In 2018 alone, Americans generated 63 million tons of food waste across commercial, institutional, and residential sectors; more than half of that was sent to landfill and just 4% was composted.
Hendrikx developed a prototype vessel a little bigger than a regular paper trash can. He says the prototype displayed at Dutch Design Week didn’t have any actual trash in it “because that would be too experimental,” but he did test it in his studio by feeding one anemone small chunks of fruit and watching it digest them over the course of eight hours. “They like bananas,” he says.
For the living bin to work, it would have to mimic a closed ecosystem, a bit like a self-sustaining aquarium with slow-moving water (a solar-powered battery could help with water flow). Though it’s still theoretical, the sea anemones would absorb organic waste and excrete their own organic waste that other species would feed on, “like a cleaning crew of organisms,” Hendrikx says.

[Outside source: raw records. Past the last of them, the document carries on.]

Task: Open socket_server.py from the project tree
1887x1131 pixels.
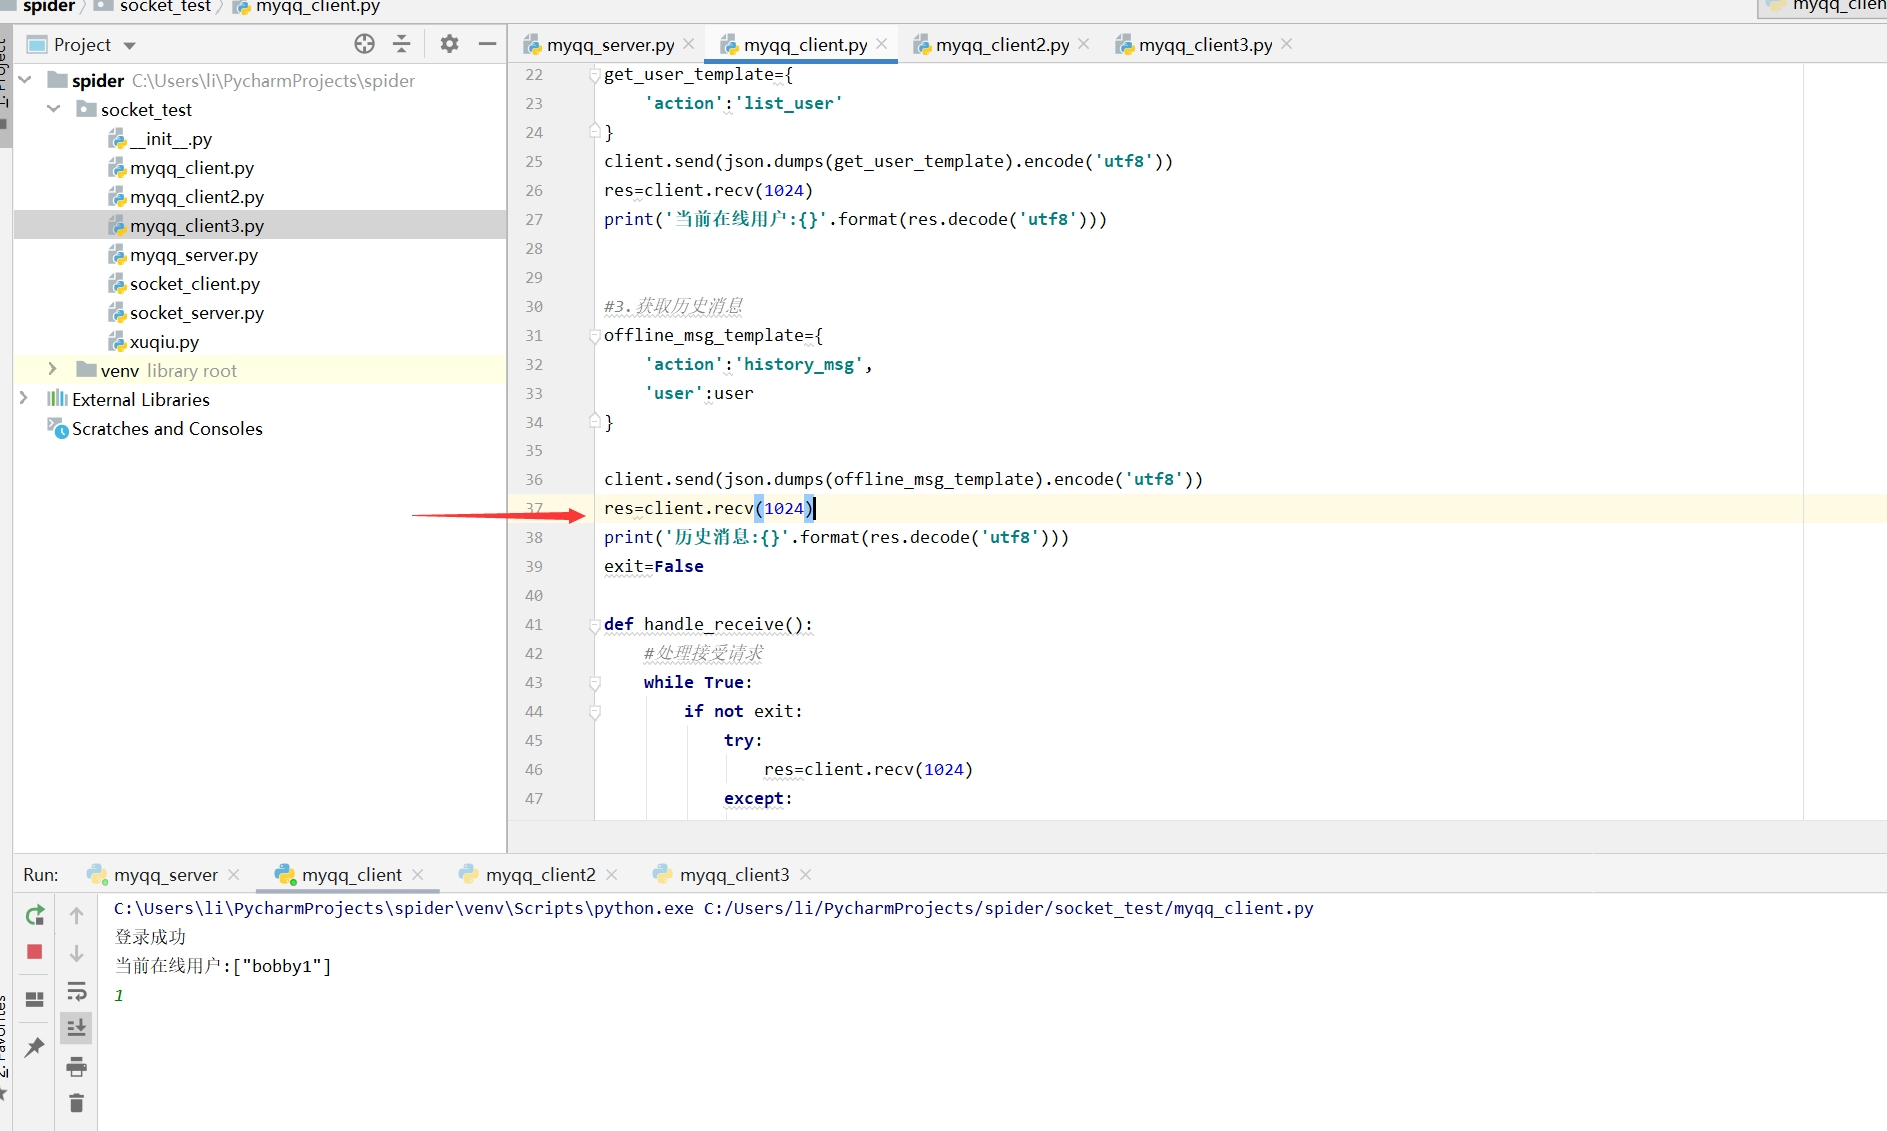Action: point(197,313)
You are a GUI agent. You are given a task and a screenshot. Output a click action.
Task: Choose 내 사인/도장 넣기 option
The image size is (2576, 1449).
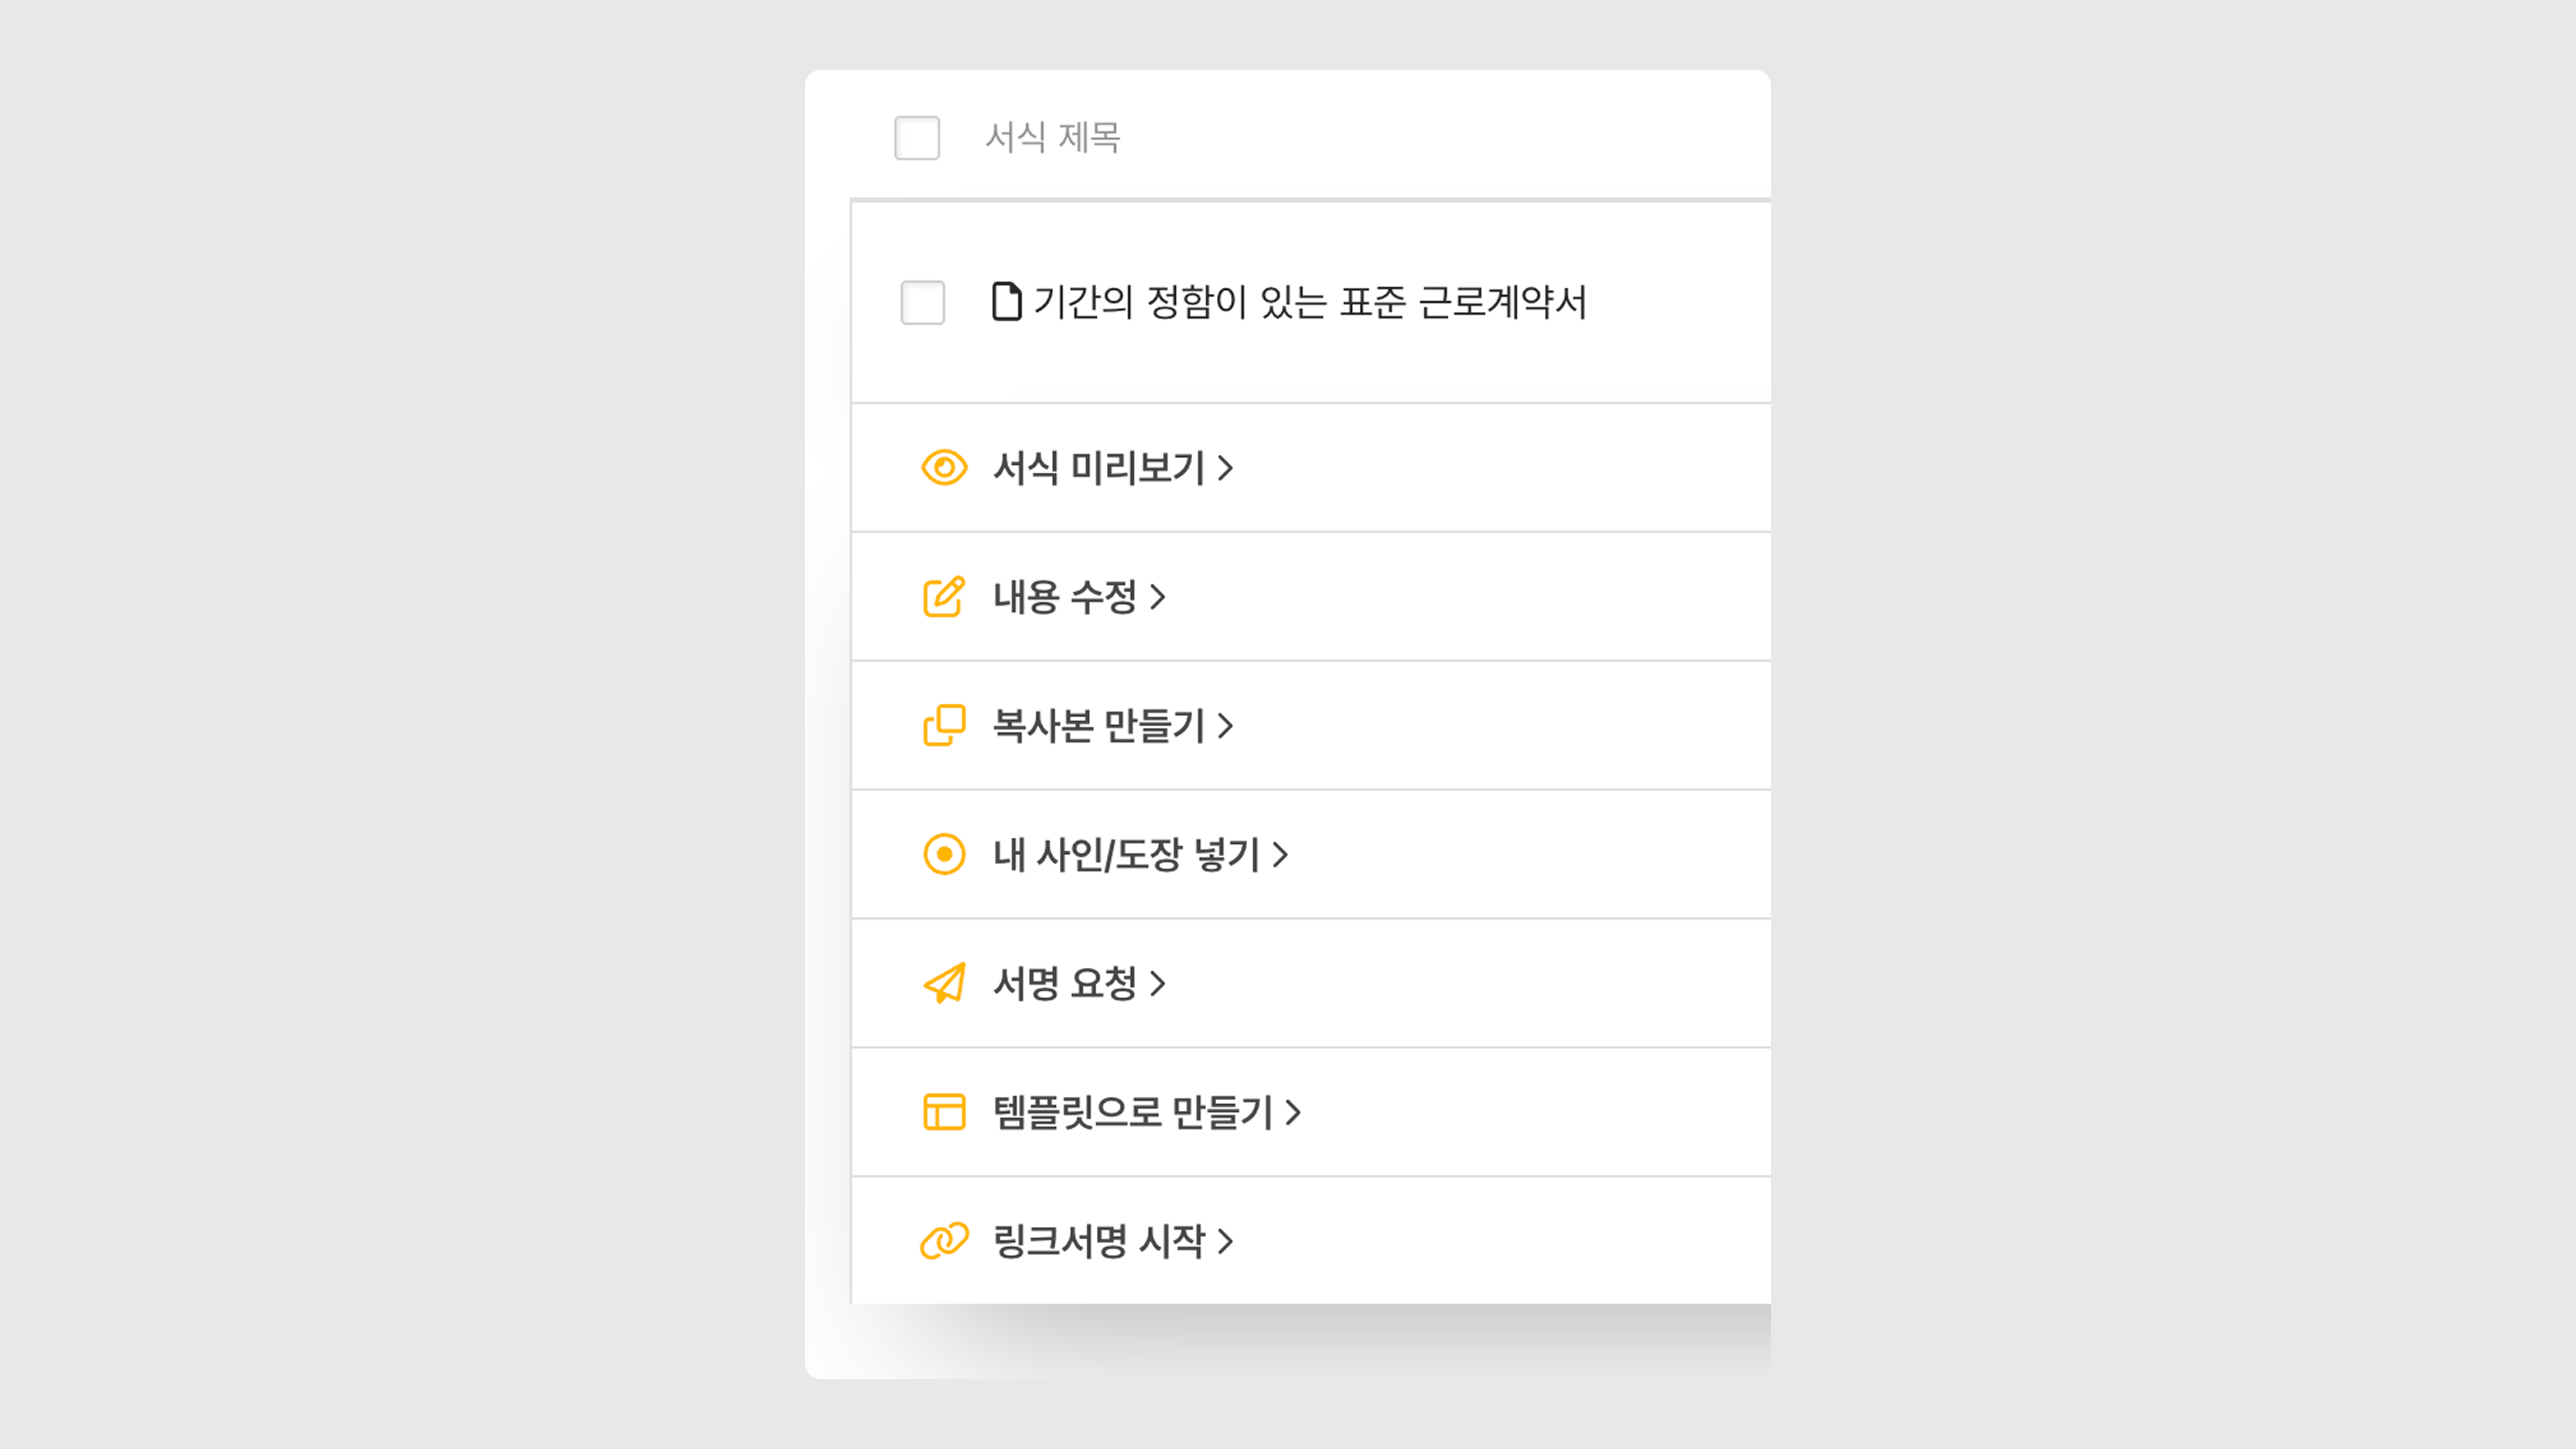1125,855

Most importantly, human waste would be processed naturally, and right there, inside the bin.
The concept needs years of research before it comes to fruition, and there are a host of technicalities to solve for, but Hendrikx envisions that eventually living bins could materialize at two different scales. The first would take the shape of a compost bin, like the kind you might keep on your counter or under your sink; the second could operate at a neighborhood level, in larger vessels like repurposed sea containers with window cutouts so people could see the process inside—or as Hendrikx puts it, “see the cycle of life.”
Who knew tossing your trash could become so poetic.